§ **Page extract**
>>>>
2013 Thesis Abstracts

Bridget Apfeld
Water Deep, Cold and Other Stories
Directed by Valerie Sayers

Water Deep, Cold is a collection of seven short stories which explore the meaning of place and environment, and which form a cohesive body of regional literature. Collectively set in Wisconsin, though individually tied to various intra-state locations, the pieces use a specific geography and landscape to engage with concerns of regional voice and consciousness, with sociocultural identity, and with the bond between individuals and place.
<<<<
Word and item position data
>>>>
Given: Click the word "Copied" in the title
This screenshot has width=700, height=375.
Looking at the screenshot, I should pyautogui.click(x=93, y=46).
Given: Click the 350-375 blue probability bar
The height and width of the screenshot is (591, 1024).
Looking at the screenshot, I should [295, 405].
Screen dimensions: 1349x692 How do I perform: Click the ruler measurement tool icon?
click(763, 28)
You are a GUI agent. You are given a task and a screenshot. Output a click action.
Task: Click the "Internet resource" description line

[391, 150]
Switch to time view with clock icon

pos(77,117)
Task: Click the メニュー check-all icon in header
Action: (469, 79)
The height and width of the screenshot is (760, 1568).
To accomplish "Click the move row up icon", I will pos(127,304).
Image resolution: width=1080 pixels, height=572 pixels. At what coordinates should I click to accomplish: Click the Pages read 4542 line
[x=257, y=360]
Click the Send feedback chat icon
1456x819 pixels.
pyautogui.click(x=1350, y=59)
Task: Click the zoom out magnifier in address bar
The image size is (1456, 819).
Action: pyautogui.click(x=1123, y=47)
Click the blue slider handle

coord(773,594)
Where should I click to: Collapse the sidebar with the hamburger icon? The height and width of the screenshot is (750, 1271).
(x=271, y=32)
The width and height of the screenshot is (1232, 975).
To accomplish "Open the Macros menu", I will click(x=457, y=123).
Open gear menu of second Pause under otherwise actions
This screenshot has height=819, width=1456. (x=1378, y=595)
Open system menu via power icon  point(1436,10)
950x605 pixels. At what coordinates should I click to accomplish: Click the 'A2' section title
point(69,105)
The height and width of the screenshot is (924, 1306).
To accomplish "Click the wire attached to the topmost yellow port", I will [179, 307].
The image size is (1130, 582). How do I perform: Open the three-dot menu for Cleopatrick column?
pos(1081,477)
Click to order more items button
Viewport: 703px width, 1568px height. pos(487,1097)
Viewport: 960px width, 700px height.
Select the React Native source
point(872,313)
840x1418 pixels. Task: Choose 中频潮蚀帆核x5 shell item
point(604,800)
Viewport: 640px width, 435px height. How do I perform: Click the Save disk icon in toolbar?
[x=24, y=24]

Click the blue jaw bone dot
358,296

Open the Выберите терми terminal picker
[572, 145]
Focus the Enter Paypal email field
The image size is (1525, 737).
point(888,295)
<<<<
§ **Written problem A**
For each statement below, state whether it agrees with the thesis abstract, answering yes or no and quoting the deciding words: (i) The collection contains seven short stories. (ii) Every story is set in the same Wisconsin location. (iii) The thesis was directed by Valerie Sayers.
§ **Written problem B**
Write out the part of the thesis abstract that opens with the words containing "2013 Thesis Abstracts" and closes with "individuals and place.".

§ **Final result A**
(i) Yes: "a collection of seven short stories"
(ii) No: "individually tied to various intra-state locations"
(iii) Yes: "Directed by Valerie Sayers"

§ **Final result B**
2013 Thesis Abstracts

Bridget Apfeld
Water Deep, Cold and Other Stories
Directed by Valerie Sayers

Water Deep, Cold is a collection of seven short stories which explore the meaning of place and environment, and which form a cohesive body of regional literature. Collectively set in Wisconsin, though individually tied to various intra-state locations, the pieces use a specific geography and landscape to engage with concerns of regional voice and consciousness, with sociocultural identity, and with the bond between individuals and place.